K-Means clustering generates a specific number of disjoint, flat (non-hierarchical) clusters. It is well suited to generating globular clusters. The K-Means method is numerical, unsupervised, non-deterministic and iterative.

K-Means Algorithm Properties

There are always K clusters.
There is always at least one item in each cluster.
The clusters are non-hierarchical and they do not overlap.
Every member of a cluster is closer to its cluster than any other cluster because closeness does not always involve the 'center' of clusters.

The K-Means Algorithm Process

The dataset is partitioned into K clusters and the data points are randomly assigned to the clusters resulting in clusters that have roughly the same number of data points.
For each data point:
Calculate the distance from the data point to each cluster.
If the data point is closest to its own cluster, leave it where it is.

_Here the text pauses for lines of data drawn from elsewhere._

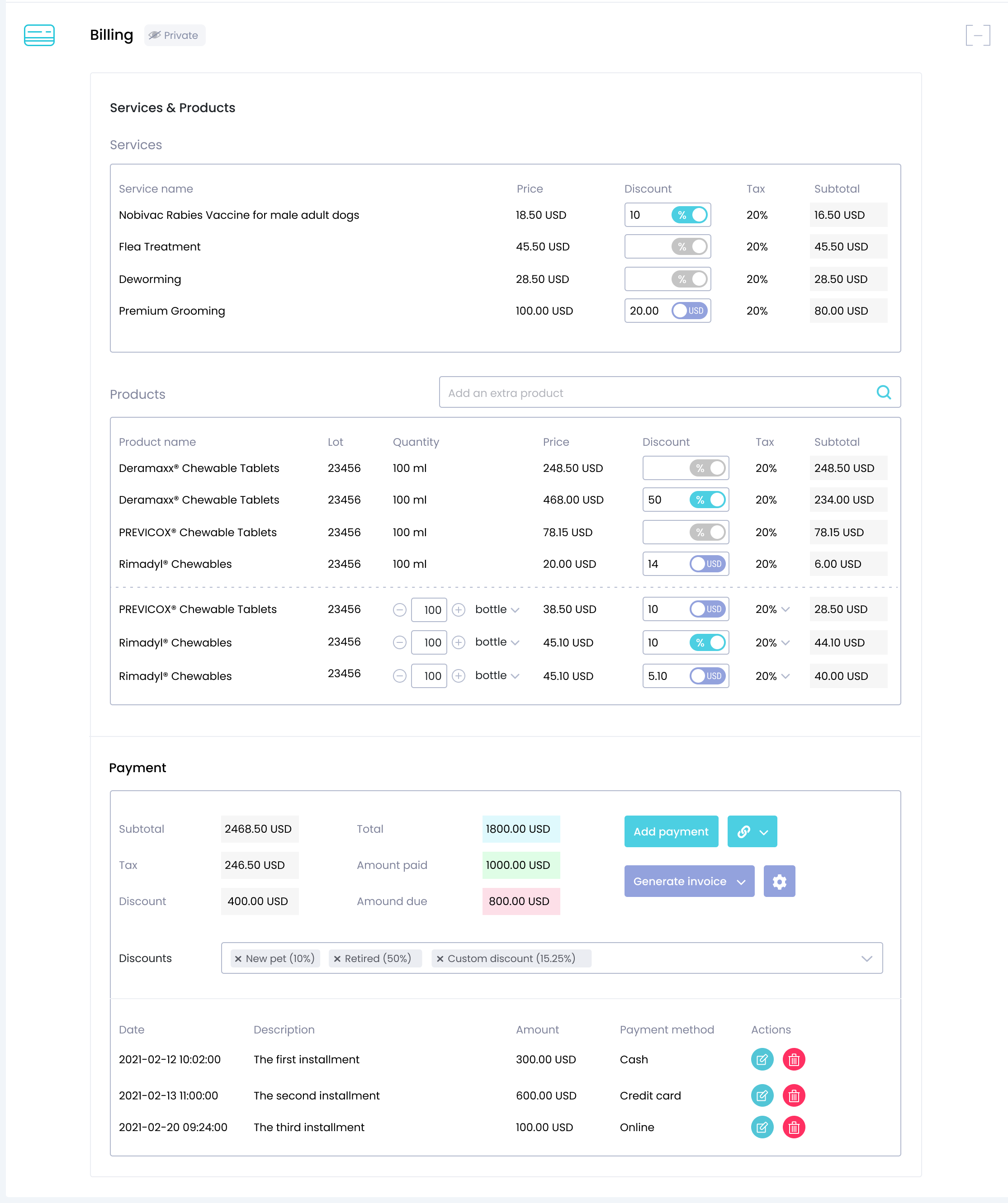Remove the Retired (50%) discount tag
1008x1203 pixels.
tap(337, 958)
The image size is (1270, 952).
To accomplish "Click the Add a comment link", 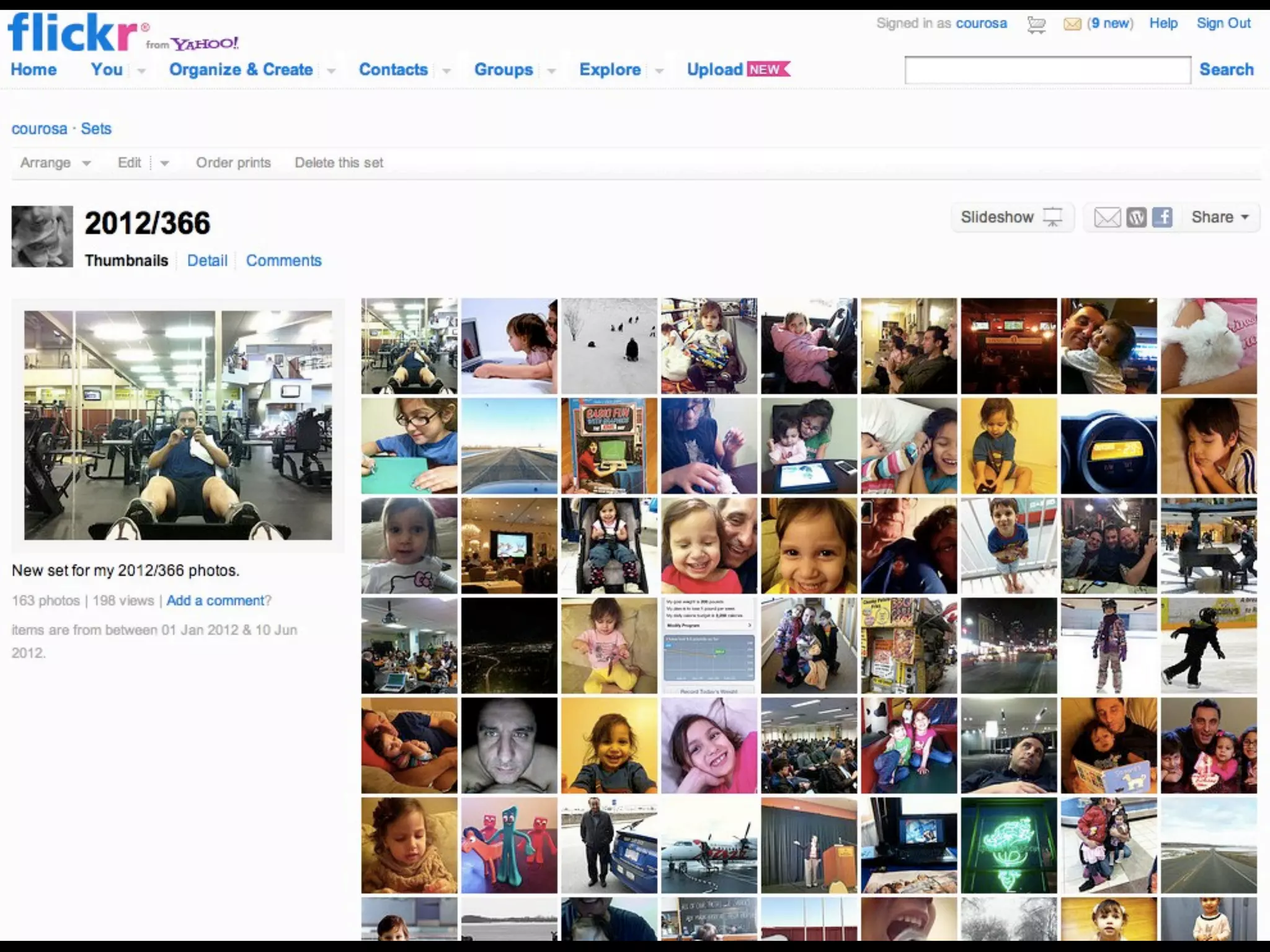I will tap(216, 601).
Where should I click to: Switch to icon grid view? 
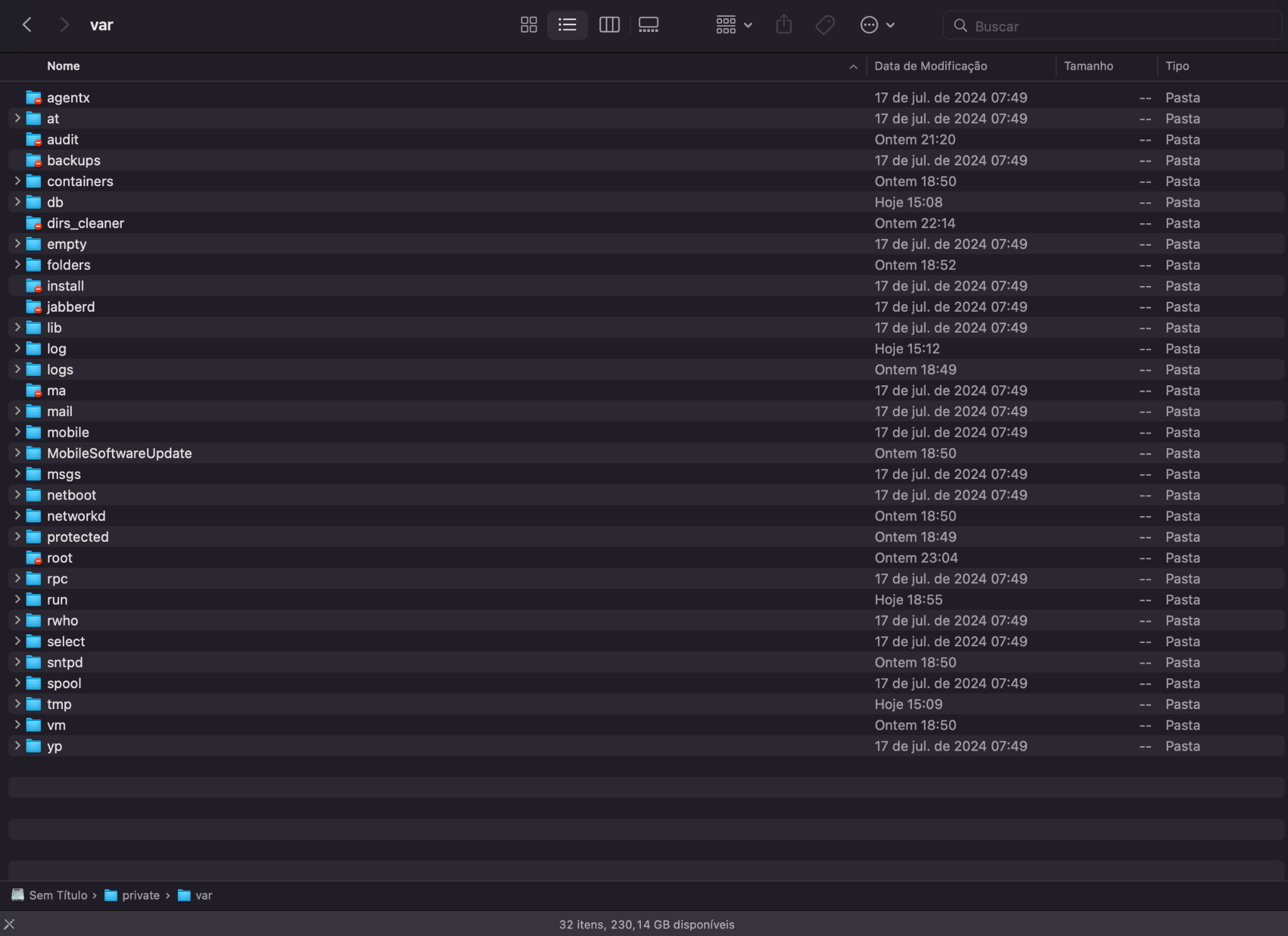pos(528,25)
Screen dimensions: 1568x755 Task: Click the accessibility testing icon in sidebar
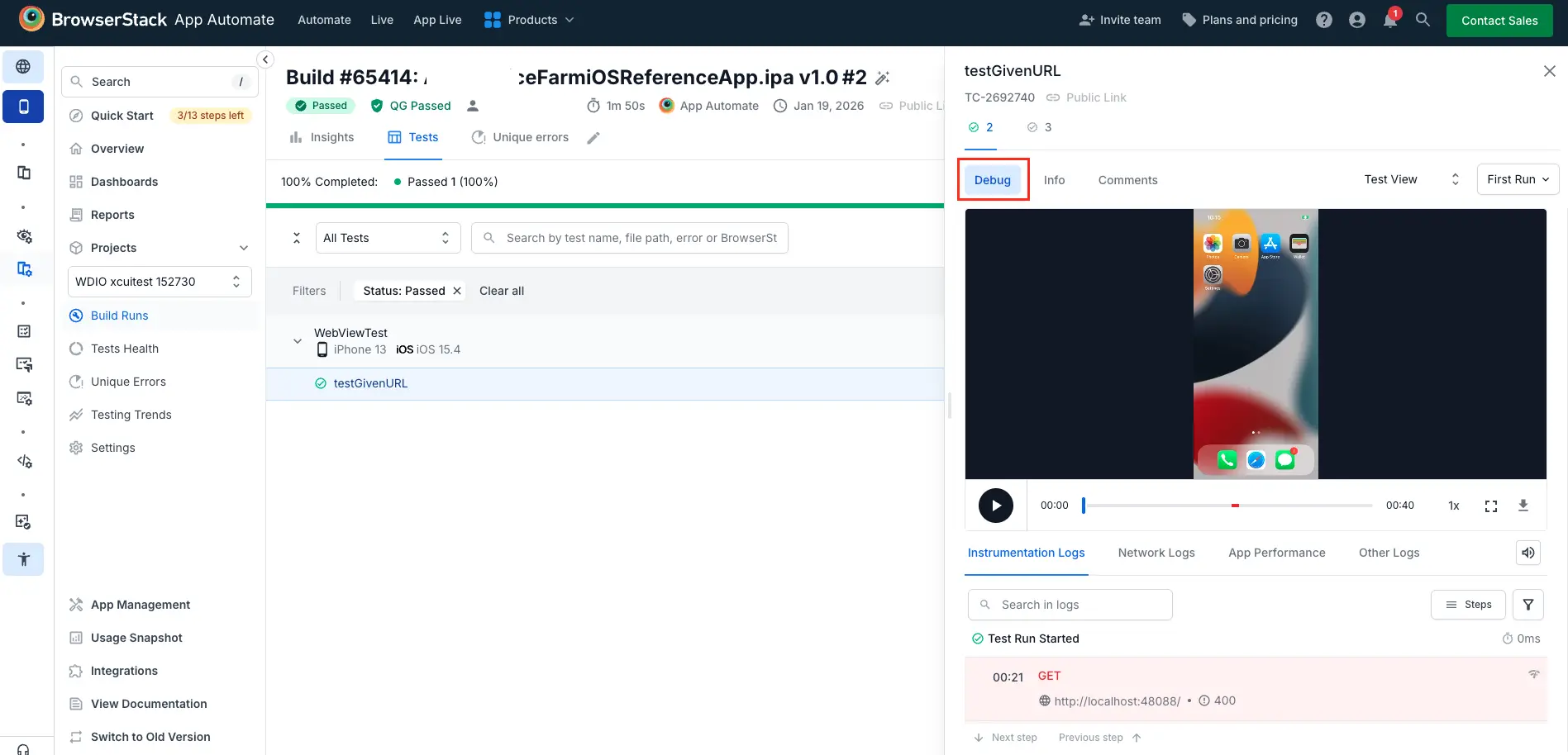pos(23,559)
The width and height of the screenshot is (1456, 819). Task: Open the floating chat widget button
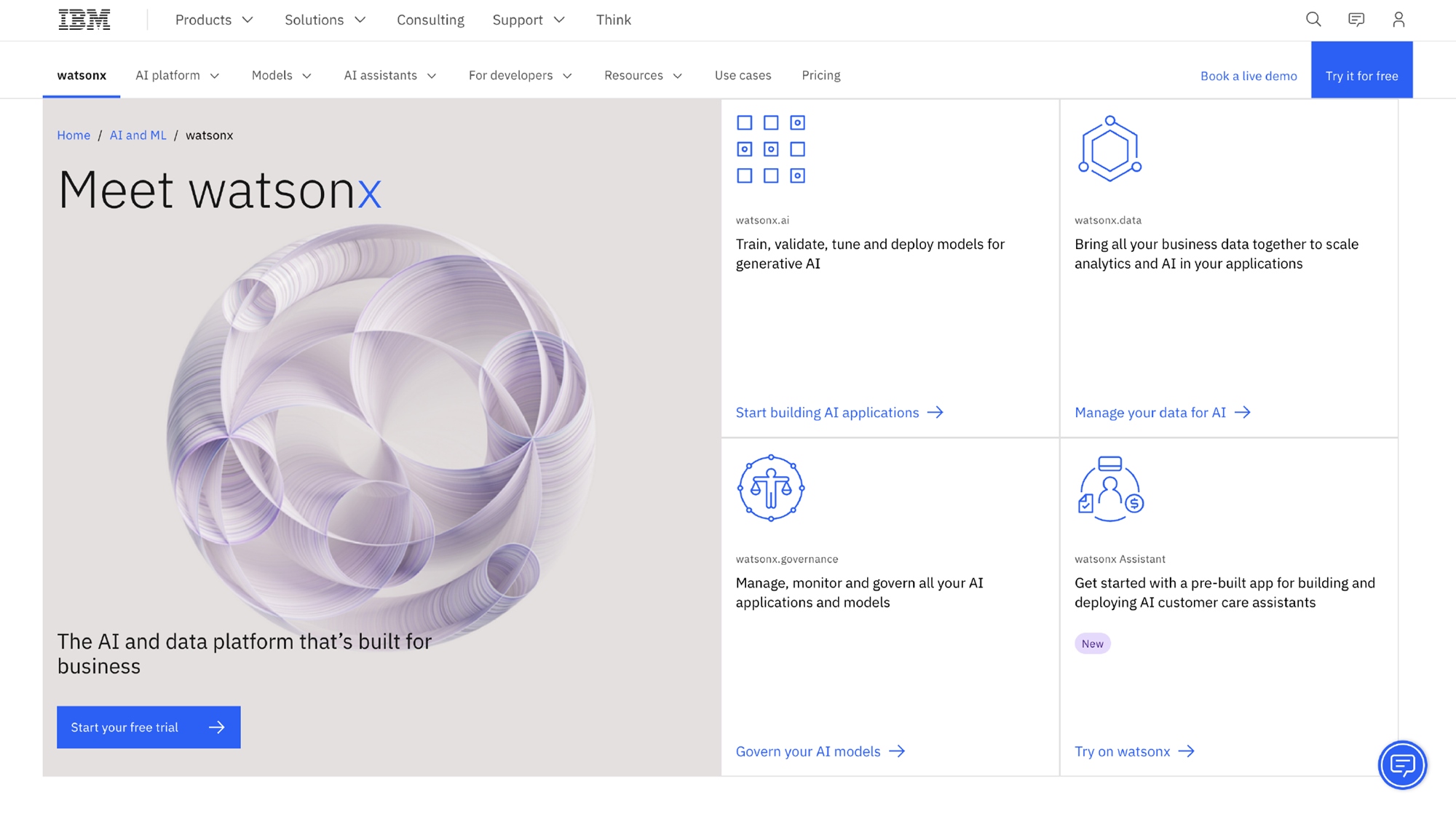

If the data point is not closest to its own cluster, move it into the closest cluster.
Repeat the above step until a complete pass through all the data points results in no data point moving from one cluster to another. At this point the clusters are stable and the clustering process ends.
The choice of initial partition can greatly affect the final clusters that result, in terms of inter-cluster and intracluster distances and cohesion.

K-Means Clustering in GeneLinker™

The version of the K-Means algorithm used in GeneLinker™ differs from the conventional K-Means algorithm in that GeneLinker™ does not compute the centroid of the clusters to measure the distance from a data point to a cluster. Instead, the algorithm uses a specified linkage distance metric. The use of the Average Linkage distance metric most closely corresponds to conventional K-Means, but can produce different results in many cases.

Advantages to Using this Technique

With a large number of variables, K-Means may be computationally faster than hierarchical clustering (if K is small).
K-Means may produce tighter clusters than hierarchical clustering, especially if the clusters are globular.

Disadvantages to Using this Technique

Difficulty in comparing quality of the clusters produced (e.g. for different initial partitions or values of K affect outcome).
Fixed number of clusters can make it difficult to predict what K should be.
Does not work well with non-globular clusters.
Different initial partitions can result in different final clusters. It is helpful to rerun the program using the same as well as different K values, to compare the results achieved.

Note the Warning in Pearson Correlation and Pearson Squared Distance Metric on use of K-Means clustering.